Collected data ::
● ● ● ●

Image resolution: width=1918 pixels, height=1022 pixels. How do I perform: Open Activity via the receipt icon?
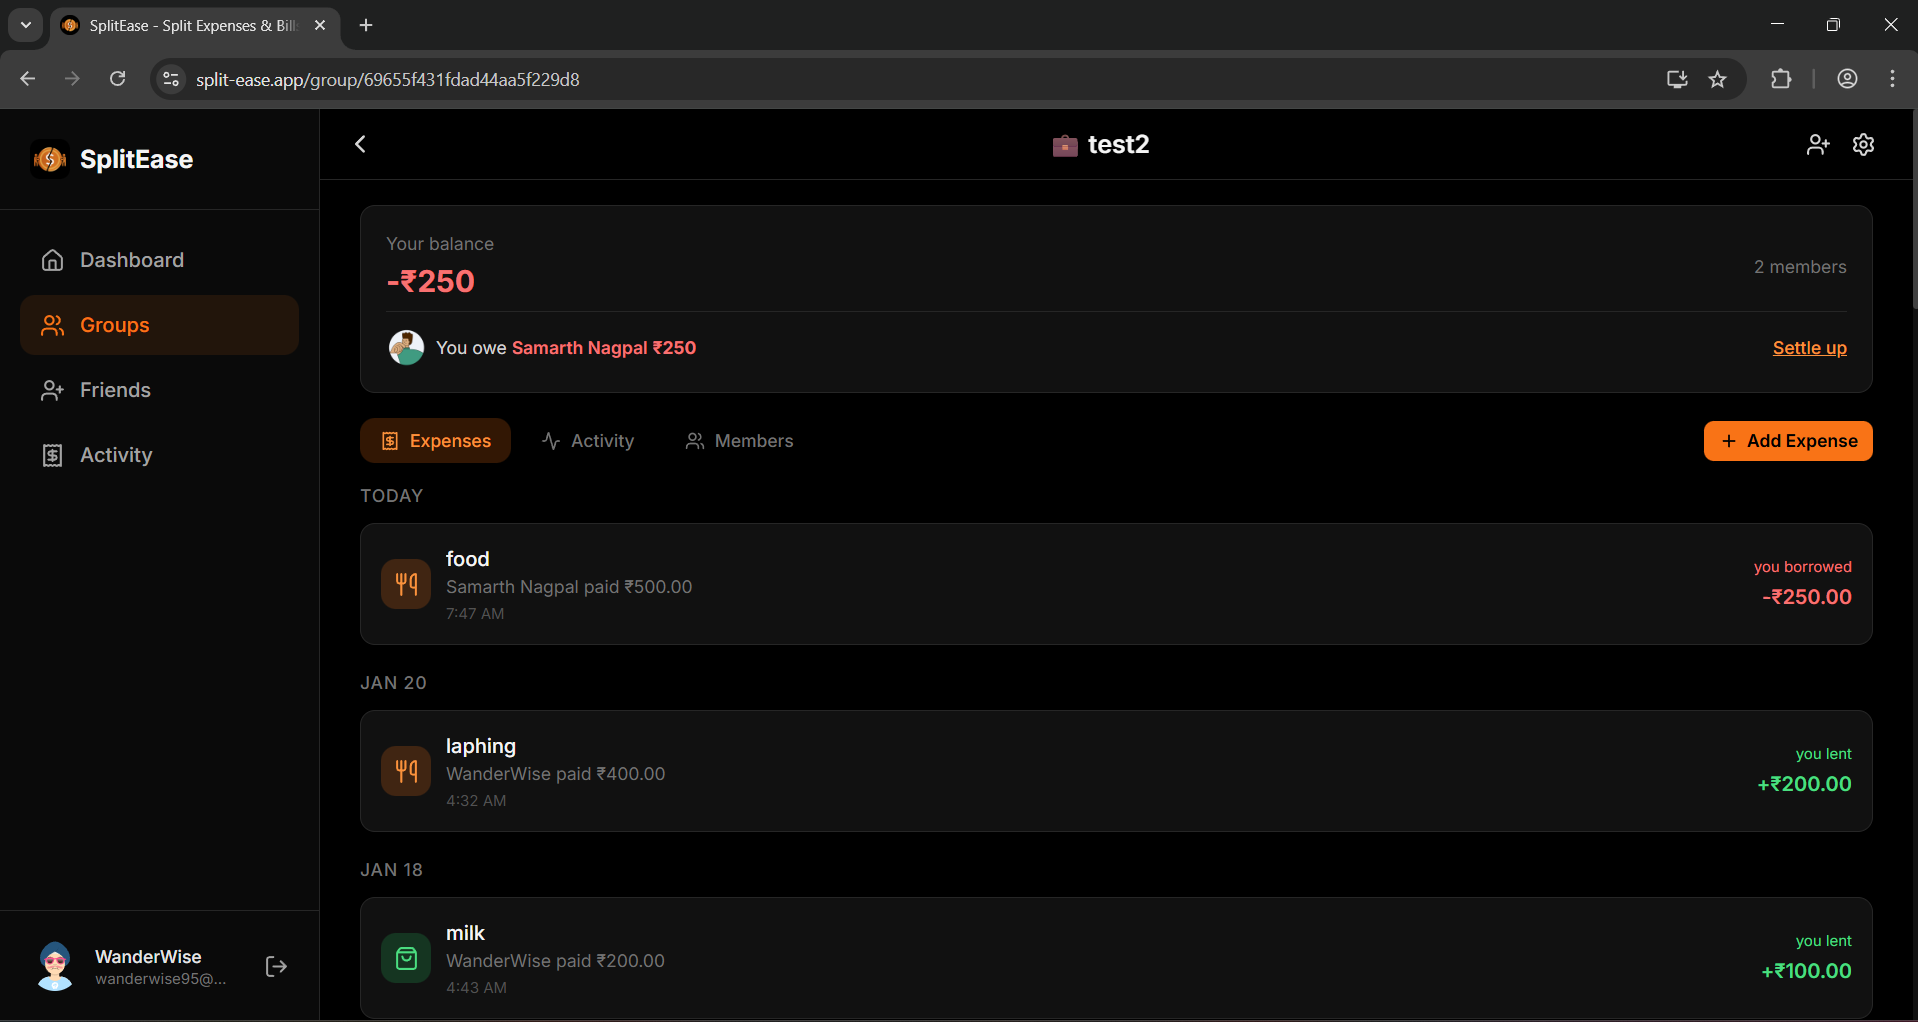(x=53, y=455)
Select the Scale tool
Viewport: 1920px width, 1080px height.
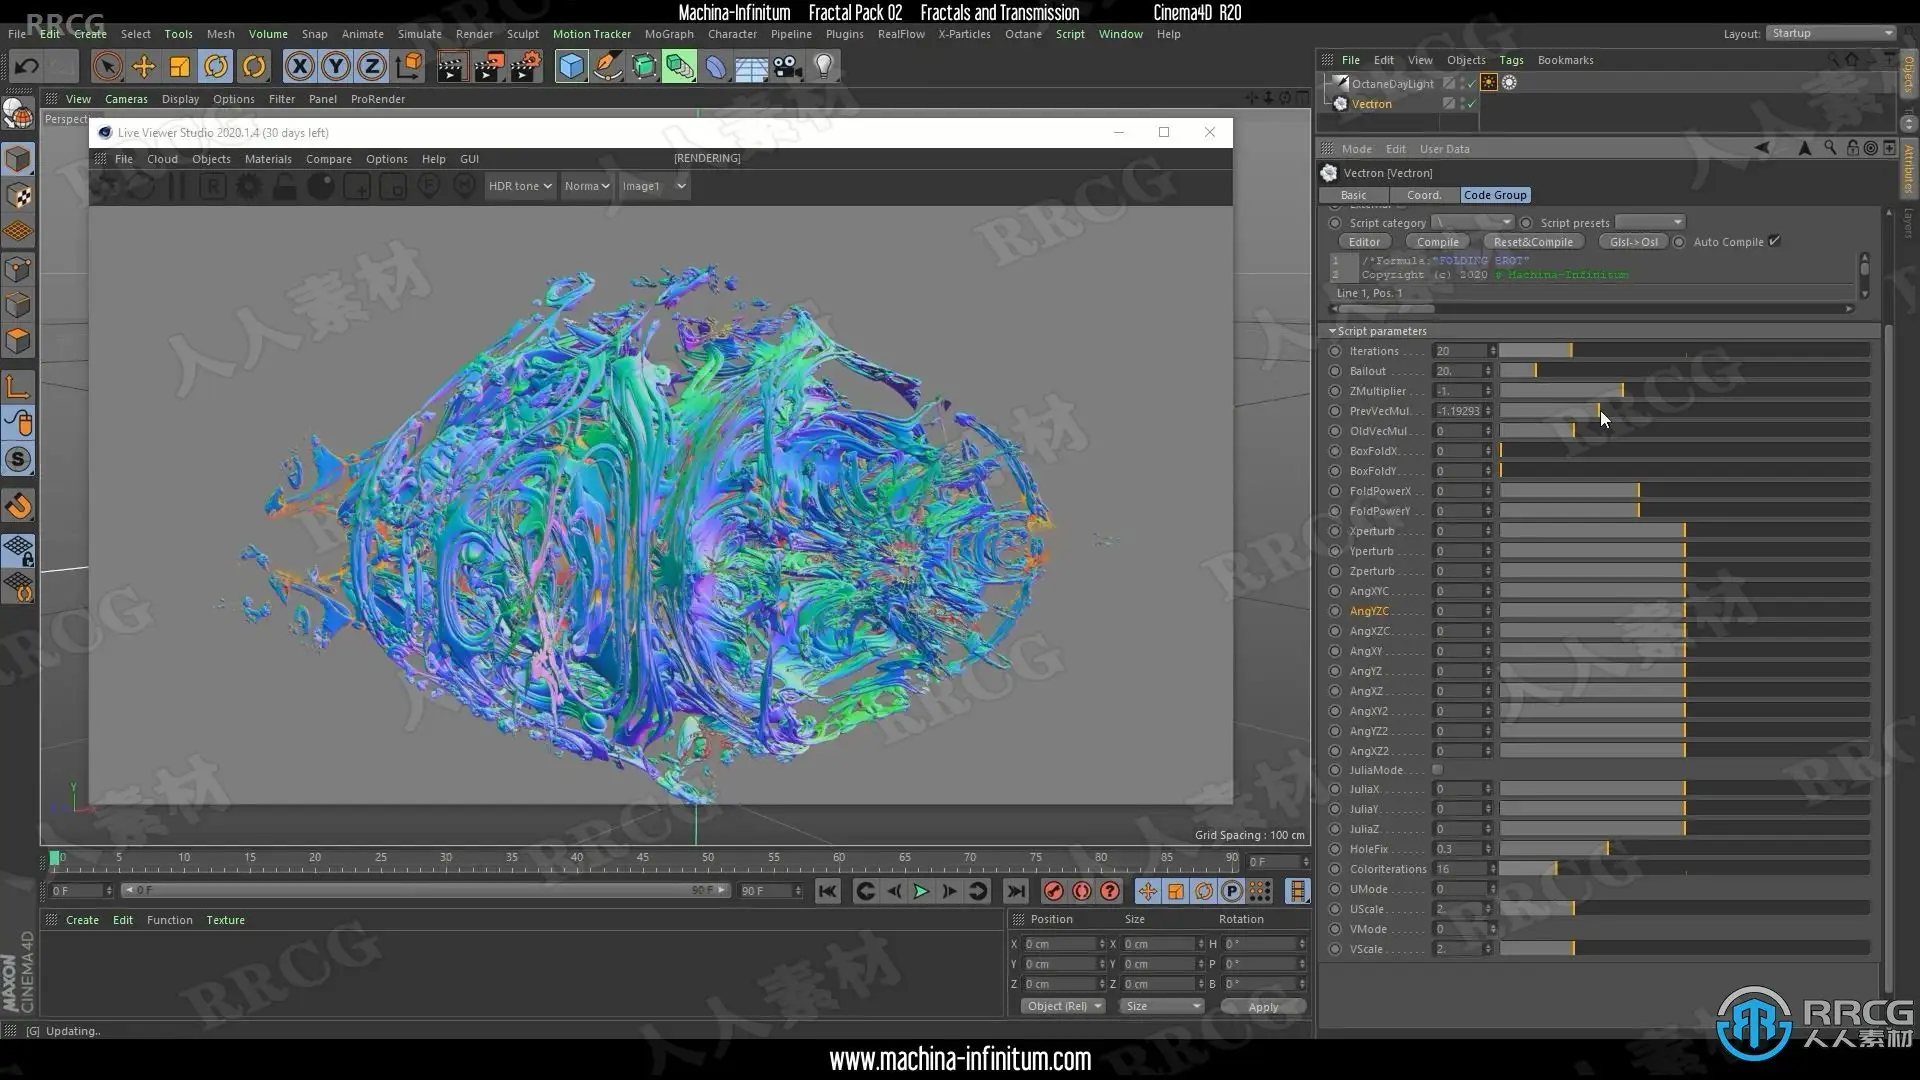tap(180, 67)
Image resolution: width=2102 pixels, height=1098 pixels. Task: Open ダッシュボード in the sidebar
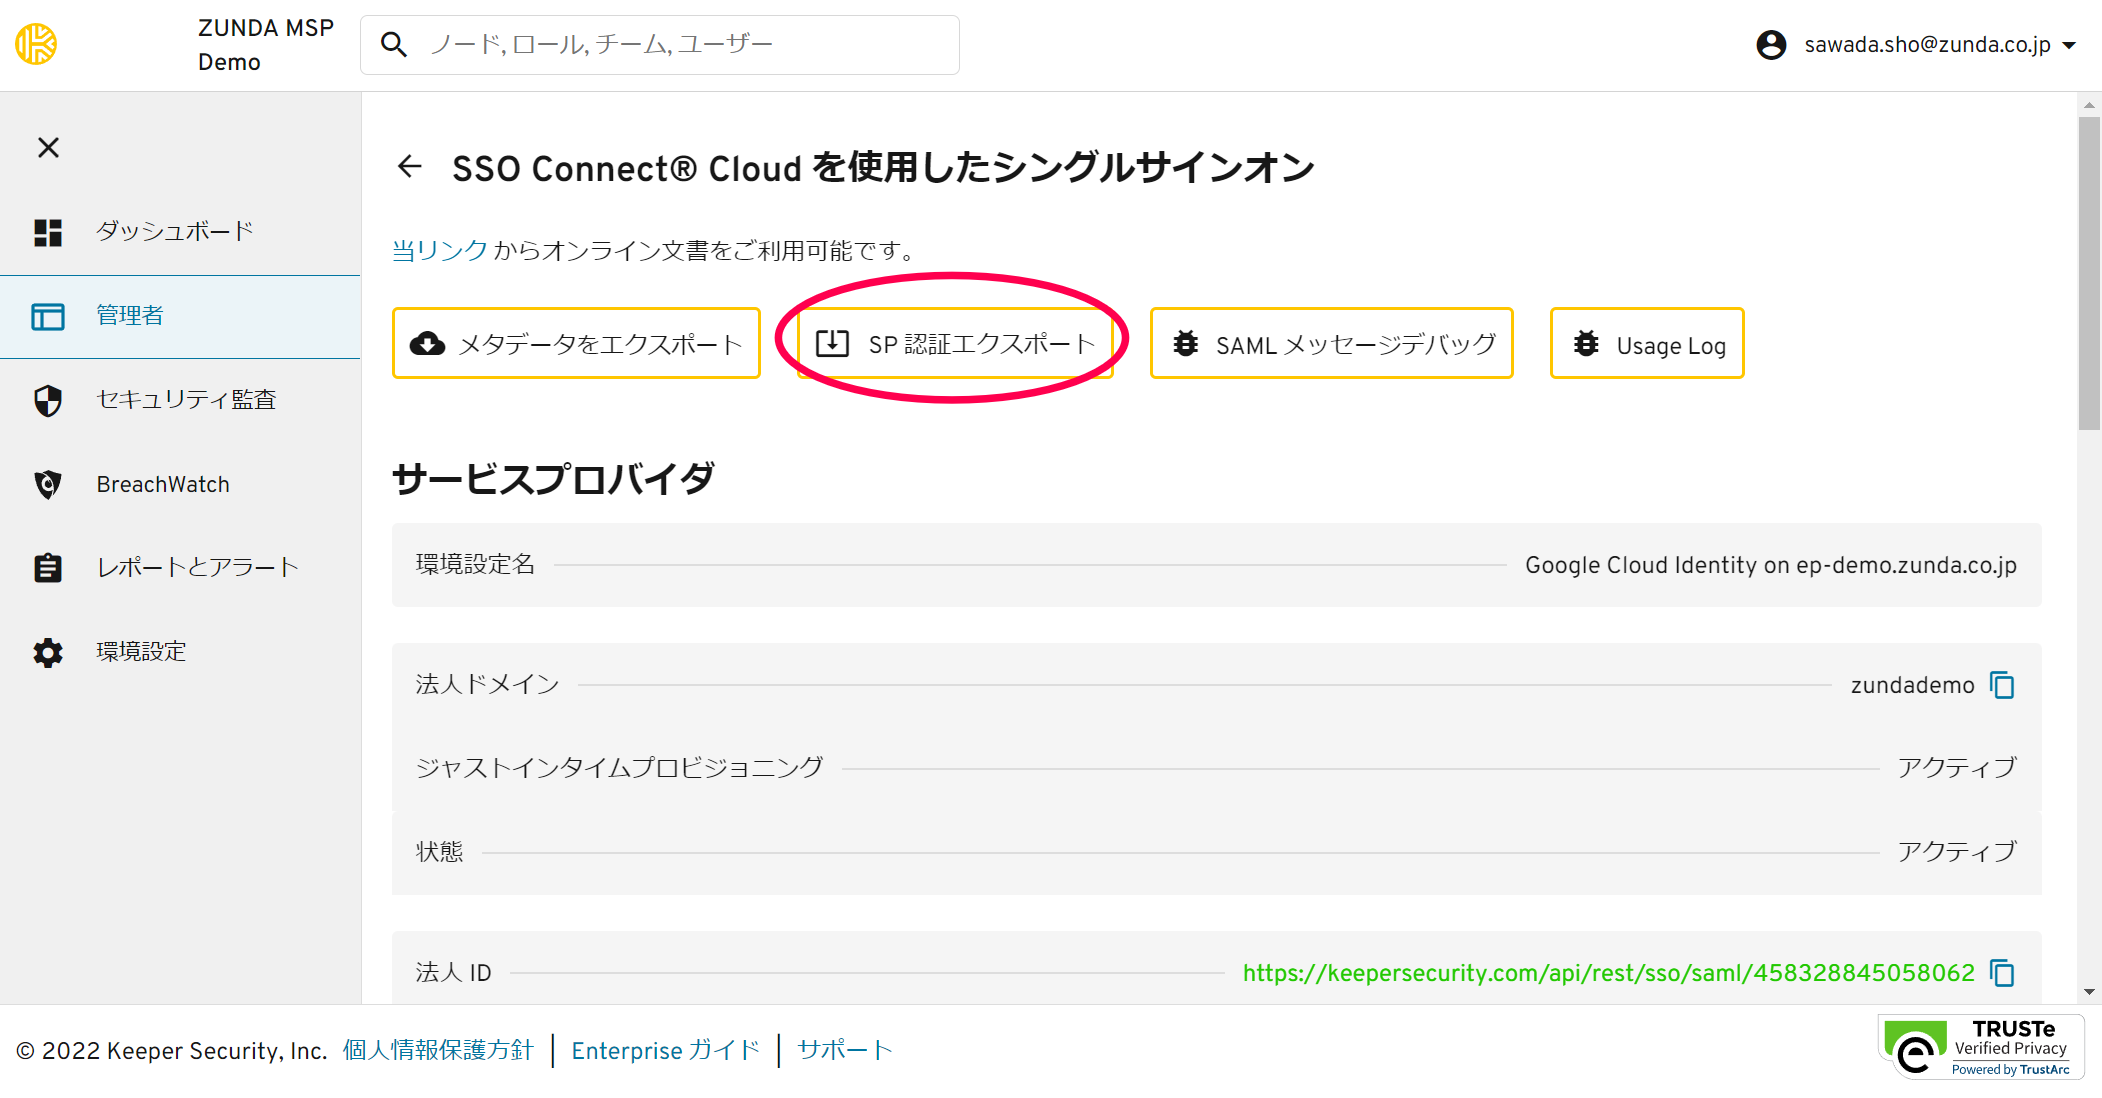[x=174, y=232]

● ● ● ●

To do ::
I need the entries printed exactly, with each picture left out.

Final answer ::
Image resolution: width=1918 pixels, height=1022 pixels. How do I perform: Open Activity via the receipt icon?
(x=53, y=455)
Select the Scale tool
Viewport: 1920px width, 1080px height.
tap(180, 67)
Image resolution: width=2102 pixels, height=1098 pixels. Task: Open ダッシュボード in the sidebar
[x=174, y=232]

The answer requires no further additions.